From this trauma, the child draws two conclusions. One is that the world is dangerous, and as a result they have to be on the alert for danger. Second, the child concludes that there must be something deeply wrong with them, at the very core, and that to survive, they must NEVER let anyone know that this defect exists. To accomplish this, elaborate armoring, physically, emotionally, and spiritually - an elaborate facade - is created.
A person living with shame generally exists in one of two ways: they create so much self- armoring that they don't feel much of anything, no one can get through to them on an emotional level, and life becomes a process of toughing it out. Or, they fail to create effective armoring, and go through life easily triggered by people and events around them (what is sometimes termed a low threshold) or emotionally collapsing whenever the going gets the slightest bit tough. Most social anxiety sufferers fall into this latter category. Dealing with shame becomes the central point of such a person's life.

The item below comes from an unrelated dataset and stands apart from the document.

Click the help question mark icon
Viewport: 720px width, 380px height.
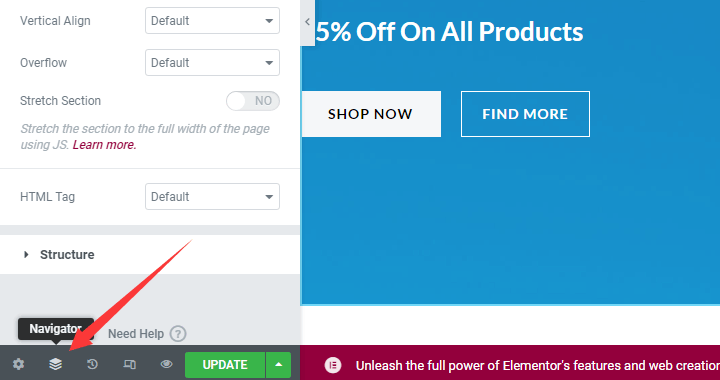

What makes it difficult to deal with shame is that we want so much to hide it. It is nearly impossible to ask for help, since this means revealing to someone else that we are totally broken. This is why therapy can be so difficult.
Here's an interesting fact about shame. 99% of people are carrying around a sense of shame on some level. Each person has developed their own act designed, in part, to dance through life without revealing this awful secret. They don't realize that the people they're trying to fake out are doing the same to them too. No wonder that the relationships they create seem so unfulfilling - they are relationships between two facades. At the same time, the real, hurting individual is trapped underneath, crying for intimacy and understanding.
So what can we actually DO about all this. Well, the solution is to discover, and then heal, our own personal CORE BELIEFS about ourselves. Once we discover HOW we are creating our own facades we have a shot at seeing through the illusion and moving past them. We then reclaim our personal power and can start creating the lives we want, instead of avoiding the kind of lives we don't want.